Selected extract:
START

KnowledgeBase.to_disk

Save the current state of the knowledge base to a directory.

Example

kb.to_disk(path)
Name Description
path A path to a directory, which will be created if it doesn't exist. Paths may be either strings or Path-like objects. Union[str, Path]
exclude List of components to exclude. Iterable[str]

KnowledgeBase.from_disk

Restore the state of the knowledge base from a given directory. Note that the Vocab should also be the same as the one used to create the KB.

Example

from spacy.vocab import Vocab
vocab = Vocab().from_disk("/path/to/vocab")
kb = FullyImplementedKB(vocab=vocab, entity_vector_length=64)
kb.from_disk("/path/to/kb")
Name Description
loc A path to a directory. Paths may be either strings or Path-like objects. Union[str, Path]
exclude List of components to exclude. Iterable[str]
RETURNS The modified KnowledgeBase object. KnowledgeBase

Candidate

A Candidate object refers to a textual mention (alias) that may or may not be resolved to a specific entity from a KnowledgeBase. This will be used as input for the entity linking algorithm which will disambiguate the various candidates to the correct one. Each candidate (alias, entity) pair is assigned to a certain prior probability.

END

Record excerpts:
START

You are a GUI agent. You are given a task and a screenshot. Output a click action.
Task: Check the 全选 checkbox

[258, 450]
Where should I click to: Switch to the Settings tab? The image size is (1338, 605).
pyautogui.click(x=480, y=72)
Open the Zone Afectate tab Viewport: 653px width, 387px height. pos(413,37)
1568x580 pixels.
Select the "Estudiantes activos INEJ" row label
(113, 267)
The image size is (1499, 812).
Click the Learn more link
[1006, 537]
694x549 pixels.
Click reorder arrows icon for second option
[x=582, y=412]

END

Stated task 1: Translate this sentence from the knowledge base reference into Spanish: "Save the current state of the knowledge base to a directory."
Stated task 2: According to the knowledge base reference, what does KnowledgeBase.from_disk return?
The entries have no connection to the knowledge base reference.

Expected output 1: Guarda el estado actual de la base de conocimientos en un directorio.

Expected output 2: It returns the modified KnowledgeBase object.